Just wondering; does the learning rate decay in the train_text_to_image.py
script? I’m resuming from a checkpoint quite a long way into training (360k steps) and I’m still seeing learning_rate=0.0001
in the progress indicator.
I always assumed that was just showing the initial learning rate, but is it supposed to reflect the actual learning rate at the current step (or epoch)? I’m only wondering because improvement in my outputs is extremely slow. I expected it to be slow, but it seems almost conspicuously slow, and if the learning rate isn’t decreasing (and is generally too high) that might explain it… it’s potentially bouncing around the minima.
The launch process does indicate: “All scheduler states loaded successfully”, so I’m assuming it’s resuming correctly from my checkpoint.

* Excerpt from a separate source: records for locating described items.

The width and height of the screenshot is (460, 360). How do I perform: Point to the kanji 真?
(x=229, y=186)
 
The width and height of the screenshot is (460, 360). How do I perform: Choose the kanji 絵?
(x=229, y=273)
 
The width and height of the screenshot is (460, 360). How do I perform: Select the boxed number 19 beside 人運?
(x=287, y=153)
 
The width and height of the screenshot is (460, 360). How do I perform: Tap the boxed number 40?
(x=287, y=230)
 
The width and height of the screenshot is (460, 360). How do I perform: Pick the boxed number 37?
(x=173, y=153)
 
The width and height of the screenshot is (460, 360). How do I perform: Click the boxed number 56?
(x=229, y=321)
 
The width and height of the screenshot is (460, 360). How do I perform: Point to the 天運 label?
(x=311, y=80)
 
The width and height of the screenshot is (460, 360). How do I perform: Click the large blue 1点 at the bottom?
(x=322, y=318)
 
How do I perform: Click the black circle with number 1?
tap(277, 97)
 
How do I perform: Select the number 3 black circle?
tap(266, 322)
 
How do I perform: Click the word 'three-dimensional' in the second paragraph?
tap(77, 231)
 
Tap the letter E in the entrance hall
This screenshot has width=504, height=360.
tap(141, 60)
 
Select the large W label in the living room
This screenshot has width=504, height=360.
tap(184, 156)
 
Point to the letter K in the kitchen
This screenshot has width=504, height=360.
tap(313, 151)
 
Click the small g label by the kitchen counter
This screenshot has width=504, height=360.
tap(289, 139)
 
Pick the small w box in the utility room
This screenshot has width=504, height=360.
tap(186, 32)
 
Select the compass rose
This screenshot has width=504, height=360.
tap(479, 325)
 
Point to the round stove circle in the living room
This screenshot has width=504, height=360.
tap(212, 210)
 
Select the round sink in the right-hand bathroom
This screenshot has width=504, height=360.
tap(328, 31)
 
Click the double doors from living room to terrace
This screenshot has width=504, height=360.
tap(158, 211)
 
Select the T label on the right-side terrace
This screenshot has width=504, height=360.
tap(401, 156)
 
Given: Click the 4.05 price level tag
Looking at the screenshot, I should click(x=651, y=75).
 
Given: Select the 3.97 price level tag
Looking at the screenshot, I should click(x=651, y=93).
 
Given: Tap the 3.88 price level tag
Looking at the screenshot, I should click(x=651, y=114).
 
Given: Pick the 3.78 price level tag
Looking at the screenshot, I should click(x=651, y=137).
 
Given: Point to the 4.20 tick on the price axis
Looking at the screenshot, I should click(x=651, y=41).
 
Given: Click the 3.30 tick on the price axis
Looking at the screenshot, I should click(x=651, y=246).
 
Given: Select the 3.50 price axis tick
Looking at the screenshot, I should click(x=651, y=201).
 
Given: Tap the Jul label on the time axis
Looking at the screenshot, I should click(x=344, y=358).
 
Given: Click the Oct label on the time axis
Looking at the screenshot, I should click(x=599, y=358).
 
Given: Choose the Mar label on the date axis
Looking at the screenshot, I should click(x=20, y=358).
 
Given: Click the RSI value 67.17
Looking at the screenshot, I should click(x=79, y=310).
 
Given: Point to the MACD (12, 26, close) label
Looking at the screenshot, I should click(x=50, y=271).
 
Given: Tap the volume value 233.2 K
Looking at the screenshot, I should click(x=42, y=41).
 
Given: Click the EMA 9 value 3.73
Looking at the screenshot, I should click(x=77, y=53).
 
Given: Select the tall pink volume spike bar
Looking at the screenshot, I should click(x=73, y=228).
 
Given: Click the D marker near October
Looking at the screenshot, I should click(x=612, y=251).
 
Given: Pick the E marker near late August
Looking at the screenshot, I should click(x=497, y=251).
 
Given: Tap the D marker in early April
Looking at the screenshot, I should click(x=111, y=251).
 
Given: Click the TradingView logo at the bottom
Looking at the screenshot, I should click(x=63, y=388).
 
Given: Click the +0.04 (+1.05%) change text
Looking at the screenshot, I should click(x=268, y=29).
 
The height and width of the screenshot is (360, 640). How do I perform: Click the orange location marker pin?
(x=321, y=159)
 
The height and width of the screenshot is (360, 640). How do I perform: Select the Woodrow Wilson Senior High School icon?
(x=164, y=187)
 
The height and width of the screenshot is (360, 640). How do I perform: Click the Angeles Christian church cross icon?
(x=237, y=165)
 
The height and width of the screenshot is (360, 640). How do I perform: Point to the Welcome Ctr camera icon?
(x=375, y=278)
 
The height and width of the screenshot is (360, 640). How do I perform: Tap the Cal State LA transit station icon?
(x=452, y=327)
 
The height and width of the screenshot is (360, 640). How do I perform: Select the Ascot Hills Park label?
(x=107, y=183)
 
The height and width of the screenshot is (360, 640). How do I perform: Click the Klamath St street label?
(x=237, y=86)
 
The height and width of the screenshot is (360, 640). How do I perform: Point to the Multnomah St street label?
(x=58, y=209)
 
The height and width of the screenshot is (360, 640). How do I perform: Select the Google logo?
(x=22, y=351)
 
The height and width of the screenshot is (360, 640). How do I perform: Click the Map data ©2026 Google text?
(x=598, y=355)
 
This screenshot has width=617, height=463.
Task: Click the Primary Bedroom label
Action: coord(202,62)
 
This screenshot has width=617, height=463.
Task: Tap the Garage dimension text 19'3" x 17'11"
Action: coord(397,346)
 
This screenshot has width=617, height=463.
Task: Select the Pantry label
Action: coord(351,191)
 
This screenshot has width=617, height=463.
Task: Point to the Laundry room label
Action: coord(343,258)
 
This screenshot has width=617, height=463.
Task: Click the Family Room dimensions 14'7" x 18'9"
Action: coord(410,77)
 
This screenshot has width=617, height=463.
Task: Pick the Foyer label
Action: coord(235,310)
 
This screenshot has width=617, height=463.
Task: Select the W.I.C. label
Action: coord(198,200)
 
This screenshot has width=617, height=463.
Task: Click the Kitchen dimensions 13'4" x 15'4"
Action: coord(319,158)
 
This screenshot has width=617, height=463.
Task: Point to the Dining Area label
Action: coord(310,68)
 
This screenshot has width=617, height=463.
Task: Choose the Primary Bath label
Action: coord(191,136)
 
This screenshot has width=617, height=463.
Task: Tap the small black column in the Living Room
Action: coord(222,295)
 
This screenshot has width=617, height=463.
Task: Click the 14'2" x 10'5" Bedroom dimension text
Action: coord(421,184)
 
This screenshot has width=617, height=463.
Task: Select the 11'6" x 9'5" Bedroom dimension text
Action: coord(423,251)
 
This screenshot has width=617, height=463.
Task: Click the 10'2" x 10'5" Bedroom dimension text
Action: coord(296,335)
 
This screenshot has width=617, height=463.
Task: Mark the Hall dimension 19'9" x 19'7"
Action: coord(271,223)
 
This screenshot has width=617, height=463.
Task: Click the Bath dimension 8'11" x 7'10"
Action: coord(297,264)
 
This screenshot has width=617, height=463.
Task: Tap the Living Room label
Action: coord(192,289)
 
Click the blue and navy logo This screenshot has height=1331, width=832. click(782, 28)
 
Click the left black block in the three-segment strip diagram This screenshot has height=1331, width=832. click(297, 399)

I’ve just started another run, for another 20 epochs, and added --learning_rate=1e-6
to my command, but the progress still indicates:
Steps: 5%|â–Ť | 11397/244100 [22:26<72:12:34, 1.12s/it, lr=0.0001, step_loss=0.0744]
Any clarification appreciated.
UPDATE: Digging in a bit more, comet_ml
is showing the learning rate as 1e-6
, which is what I set… so who’s right? It does also show lr_scheduler
as “constant”, which surprised me. Does diffusion use a constant learning rate? Is that the best approach?